The shell namespace is not available to the MCP server. In Systematic Reviewer, privileged shell access is intended for the in-app session agent when loaded at startup.

Shell commands default to the currently bound project workspace, and when developer tools are also enabled the localhost developer testing surface mirrors the same allowed tool set so you can test what the app agent can actually use. That workspace default is only a starting location, not a full safety boundary.

If you enable shell tools, prefer high-capability models with stronger prompt-security behavior and use them only in sandboxed environments. This software is provided without warranties. Nothing here is legal, security, or compliance advice. Consult your IT or security team before using any software.
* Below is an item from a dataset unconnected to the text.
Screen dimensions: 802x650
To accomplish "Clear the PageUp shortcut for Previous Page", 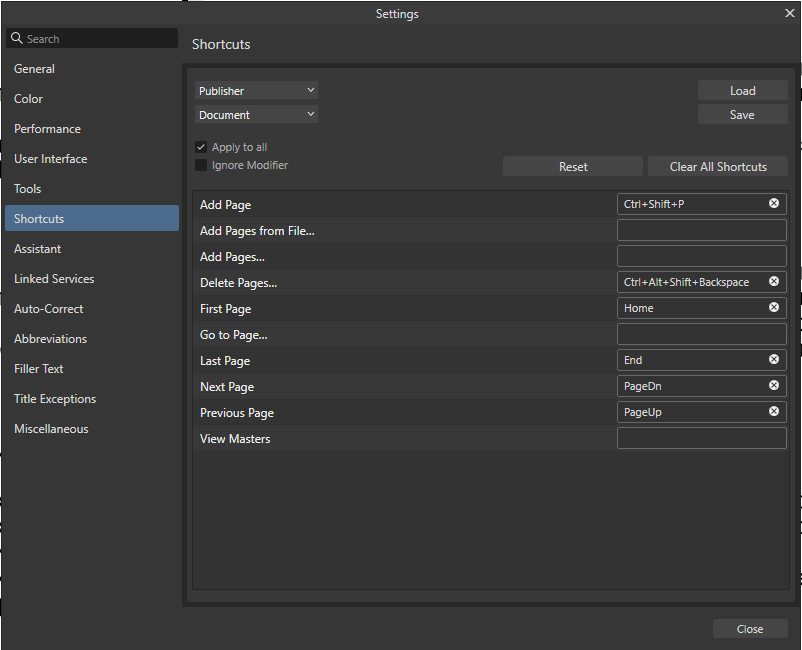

Settings Privileged Tools tab with shell, browser, and developer tool groups disabled and showing current load states.
Keep privileged tools disabled unless you explicitly need them. Loading changes apply only after fully closing and reopening Zotero.
Privileged shell tools warning modal requiring the user to acknowledge risks before enabling and choosing restart later or restart now.
Enabling a privileged tool group requires reading the warning, acknowledging the risks, and restarting Zotero.

Privileged shell tools

Let the in-app agent run local shell commands with your OS user privileges. Commands start from the current project workspace, but that is not a full safety boundary.

Privileged browser tools

Let the in-app agent open live webpages, read documentation, follow links, and save webpage evidence into the current project using Zotero-native save flows.

Developer tools

Unlock localhost developer inspection and the dev-only testing surface. If shell or browser tools are also enabled, the developer surface mirrors the same allowed tool set.

Restart now / later

Tool bundles are loaded only at app startup. Restart now applies immediately; restart later saves the preference for the next full Zotero restart.

Editor/Preview page colour

When Zotero is in dark mode, the Editor/Preview page setting can switch the on-screen Writer page between a light page and a dark page. This is a display preference for editing and previewing; exports keep their export formatting.

Common checks

  • Click Save after changing settings that are meant to persist.
  • Run Scan local runtimes after installing or updating a local runtime.
  • Use the help question marks for model, runtime, MCP, and privileged tool warnings before enabling advanced features.
  • Confirm third-party provider terms before sending research material to external APIs, hosted models, CLI runtimes, or MCP servers.